On the other hand, hairstylists and cosmetologists tend to work with both male and female clients and focus on scalp hair care, cutting, coloring, and styling. They may also provide nail care, facials, and other esthetic services, which barbers typically don’t need to master.
If you want to become a barber, you’ll first need to complete a specific barbering program and earn a barber’s license. This requirement applies across all 50 states, so it’s an essential step in starting your new career.
How to Become a Barber: Training and Licensing
As mentioned above, the first step to starting your new career as a barber is to complete a barbering program at an approved school and obtain a barber’s license from your state board. You may be able to enroll at a specific barbering college, or you might decide to take barbering as a program at a beauty school that offers a wider range of course topics.
Depending on where you live in the U.S., instead of training through an approved barber school program, you may also be able to earn your license by completing an apprenticeship. Every state has different requirements that barbers must meet before gaining licensure, so make sure to check your state guidelines before choosing your path.
While at barber school, you’ll cover a wide range of topics relevant to barbering, including hair cutting, coloring, and styling techniques, as well as other important subjects such as hygiene, client safety, and in some programs, business and salon management.
How Long Does It Take to Become a Barber?
The amount of time it takes to complete a barbering program and gain licensure varies from state to state but typically takes from one to two years. Most states require that students complete between 1,500 and 2,000 training hours before qualifying for their license. However, apprenticeships usually require more training hours, around twice as many as in a traditional program.
There are ways to cut down on time spent training, however. Due to the similarity in skill sets, some states allow for a crossover between barbering and cosmetology licenses, so if you’ve already got one, you may be able to fast-track the other.
For example, in California, Flair Beauty College offers a barber-cosmetology crossover program that requires only 200 hours of additional study for licensed cosmetologists looking to gain their barbering qualifications. Queen City College in Tennessee offers a similar program that allows licensed cosmetologists to earn their barbering license in just 300 hours.
Barber Training: Coursework and Curriculum
The exact barber training curriculum varies from school to school, but they all cover similar topics, teaching students everything they need to know through a mixture of theoretical (classroom) and practical (hands-on) lessons.
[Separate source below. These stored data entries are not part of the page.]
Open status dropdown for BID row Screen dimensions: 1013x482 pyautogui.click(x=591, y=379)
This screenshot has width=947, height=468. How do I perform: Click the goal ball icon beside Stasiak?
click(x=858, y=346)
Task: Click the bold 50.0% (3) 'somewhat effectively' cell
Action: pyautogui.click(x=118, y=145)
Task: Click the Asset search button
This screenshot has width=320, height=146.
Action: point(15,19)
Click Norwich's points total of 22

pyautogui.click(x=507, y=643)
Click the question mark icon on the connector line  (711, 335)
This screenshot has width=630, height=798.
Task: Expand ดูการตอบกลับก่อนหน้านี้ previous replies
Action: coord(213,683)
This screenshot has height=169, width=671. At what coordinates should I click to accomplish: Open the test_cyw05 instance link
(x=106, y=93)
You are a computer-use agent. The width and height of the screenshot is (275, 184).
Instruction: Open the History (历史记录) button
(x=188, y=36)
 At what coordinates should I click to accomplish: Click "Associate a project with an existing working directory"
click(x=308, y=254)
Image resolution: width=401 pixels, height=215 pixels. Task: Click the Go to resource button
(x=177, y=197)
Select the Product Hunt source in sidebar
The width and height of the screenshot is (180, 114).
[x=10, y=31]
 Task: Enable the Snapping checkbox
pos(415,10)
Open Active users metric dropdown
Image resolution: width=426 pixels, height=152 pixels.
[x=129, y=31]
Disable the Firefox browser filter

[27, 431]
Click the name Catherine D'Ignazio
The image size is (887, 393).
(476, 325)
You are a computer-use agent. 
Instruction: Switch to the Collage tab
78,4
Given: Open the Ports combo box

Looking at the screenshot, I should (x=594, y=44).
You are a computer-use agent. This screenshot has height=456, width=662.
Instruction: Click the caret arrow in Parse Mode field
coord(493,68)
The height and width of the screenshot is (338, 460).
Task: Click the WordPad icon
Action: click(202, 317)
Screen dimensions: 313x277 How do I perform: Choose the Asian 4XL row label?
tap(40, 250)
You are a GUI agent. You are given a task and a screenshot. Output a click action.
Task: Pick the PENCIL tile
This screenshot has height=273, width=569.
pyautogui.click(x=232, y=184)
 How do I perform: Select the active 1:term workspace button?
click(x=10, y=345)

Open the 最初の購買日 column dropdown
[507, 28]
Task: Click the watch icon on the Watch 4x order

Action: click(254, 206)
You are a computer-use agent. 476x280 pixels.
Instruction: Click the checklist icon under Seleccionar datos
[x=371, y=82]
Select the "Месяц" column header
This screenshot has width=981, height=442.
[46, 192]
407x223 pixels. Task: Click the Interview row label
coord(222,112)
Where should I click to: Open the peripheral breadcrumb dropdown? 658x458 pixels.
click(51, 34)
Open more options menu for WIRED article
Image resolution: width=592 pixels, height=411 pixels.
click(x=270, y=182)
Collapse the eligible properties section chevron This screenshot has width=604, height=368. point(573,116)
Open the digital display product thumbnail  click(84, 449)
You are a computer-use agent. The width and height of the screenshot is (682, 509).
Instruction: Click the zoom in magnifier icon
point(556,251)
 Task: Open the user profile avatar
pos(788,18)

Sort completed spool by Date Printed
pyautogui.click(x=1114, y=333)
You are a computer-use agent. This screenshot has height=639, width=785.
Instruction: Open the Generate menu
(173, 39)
Barber school programs typically offer a range of relevant subjects such as:
- Prepping clients
- Safety and sanitization
- Hair cutting, styling, and coloring
- Procedures for setting up and breaking down a safe and hygienic workstation
They’ll usually also cover local state barber laws, rules, and regulations and information for handling the administrative side of the business, such as client management, financial safety, and promotion and public relations.
In most programs, students have the opportunity to work with real clients in an in-house training salon to practice techniques under the supervision of instructors.
Steps to Getting Your Barber License
Once you’ve completed a barbering program and accrued the required amount of training hours needed in your state, you should be ready to apply for your barber’s license.
First, you must register with your local state licensing body or board and submit all the necessary prerequisites, such as ID documents, details of your program or apprenticeship, and proof that you’ve completed your training hours.
Next, you need to take the relevant examinations. These vary from state to state, but most require you to take both written and practical exams, which you’ll need to pass—usually with a score of 70% or higher—to earn your license. Depending on your state, you may take a state-specific licensing exam or a common one such as the exam developed by the National Interstate Council of State Boards of Cosmetology (NIC).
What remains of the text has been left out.